Bam teli Kürt işleriydi çünkü.

Özel ve Erdoğan’a karşı 15 milyon

Aylardır İmamoğlu’nu adeta didikleyen Hürriyet’in siyaset yazarı Abdülkadir Selvi dahi 18-23 Mart operasyonunda en büyük kaybedenin İmamoğlu olduğunu yazarken, kazananın Erdoğan olduğunu yazmamış, kazananın Özel olduğunu yazmış.

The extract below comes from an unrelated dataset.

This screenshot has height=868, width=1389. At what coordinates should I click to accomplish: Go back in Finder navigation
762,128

Özel krizi iyi yönetti. İmamoğlu 19 Mart’ta gözaltına alınır alınmaz İstanbul’a giderek İBB binasında adeta ikinci bir CHP merkezi kurdu. Hükümetin yasaklarına rağmen protesto gösterilerini örgütleyip halkı sokağa çağırırken -sadece CHP’lilerin katılmadığı- gösterilerin amacından sapmamasına çalıştı. İki saati bulan promptersiz konuşmaları etkiliydi. Adeta Ankara’da Genel Merkez çevresinden çıkınca eski Meclis günlerine dönmüştü.

Özel’in bu süreçte iktidar cephesinin oyununu bozan iki önemli hamlesi oldu:

23 Mart’ta tek adayın İmamoğlu olduğu ön seçime CHP üyesi olmayanların da oy kullanabileceği ikinci sandık koydurdu. Böylece İmamoğlu ile dayanışma ve Erdoğan’a karşı 15 milyonluk, daha önceden örgütlenmemiş, spontane bir potansiyeli açığa çıkardı.

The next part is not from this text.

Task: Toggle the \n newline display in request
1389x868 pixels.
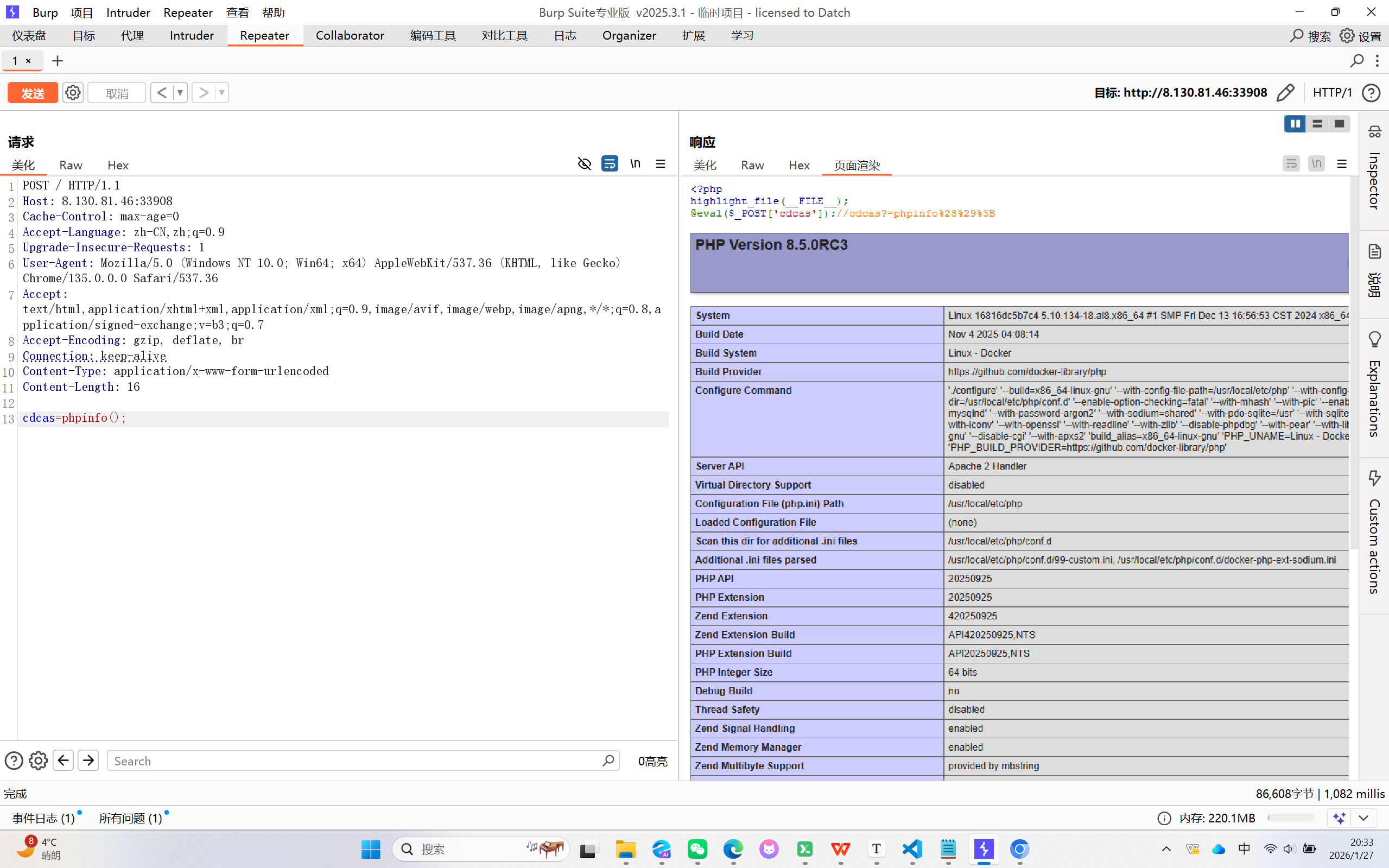Action: 635,163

CHP’ye kayyım atanarak o seçimin ve önceki kurultayın iptal edilme girişimlerini önlemek için 6 Nisan’da olağanüstü CHP kurultayı ilan etti.

Liderliğini kanıtladı.

Erdoğan kimin oyununa geldi?

İmamoğlu’nu 18-25 Mart hamlesiyle saf dışı bırakıp oyundan düşürme planı Erdoğan’ın mıydı?

Erdoğan deneyim ve kapasitesindeki bir siyasetçi, halkın tepkisini ve oy gücünü hesaba katmayan bu planın tutabileceğini nasıl, neye dayanarak düşündü?

Buna benzer bir örneği 15 Temmuz 2016 darbe girişiminde görmüştük. Fethullahçılar, halkın her kesiminden askeri darbe girişimine karşı sokağa dökülenler olacağını hesaplamamışlardı.

İmamoğlu Vakası muhalif kesimdeki iki korkunun artık aşıldığını da gösterdi. Biri, “FETÖ döneminden” kalma “Silivri soğuktur” korkusu, diğeri de Gezi döneminden kalma sokağa çıkma korkusu.

Bir ihtimal daha var. Birileri, hem AK Parti, ya da Beştepe yapısından ve MHP yapısından birileri Erdoğan’a “ABD ve Avrupa Birliği Ukrayna’yla meşgulken tam sırası” cinliğiyle bir plan sundu. Bu planın MHP lideri Devlet Bahçeli’nin PKK Açılımına da destek olacağını, tutmazsa da suçu CHP’nin üzerine atabileceklerini söyledi.

Hal böyleyse de Erdoğan, çeyrek asırdır bildiğimiz söylem-eylem tarzına uymayan bu zorlama oyun planını nasıl kabul etti?

Neticede İmamoğlu hapiste ama Erdoğan’ı kazanmış sayamıyoruz.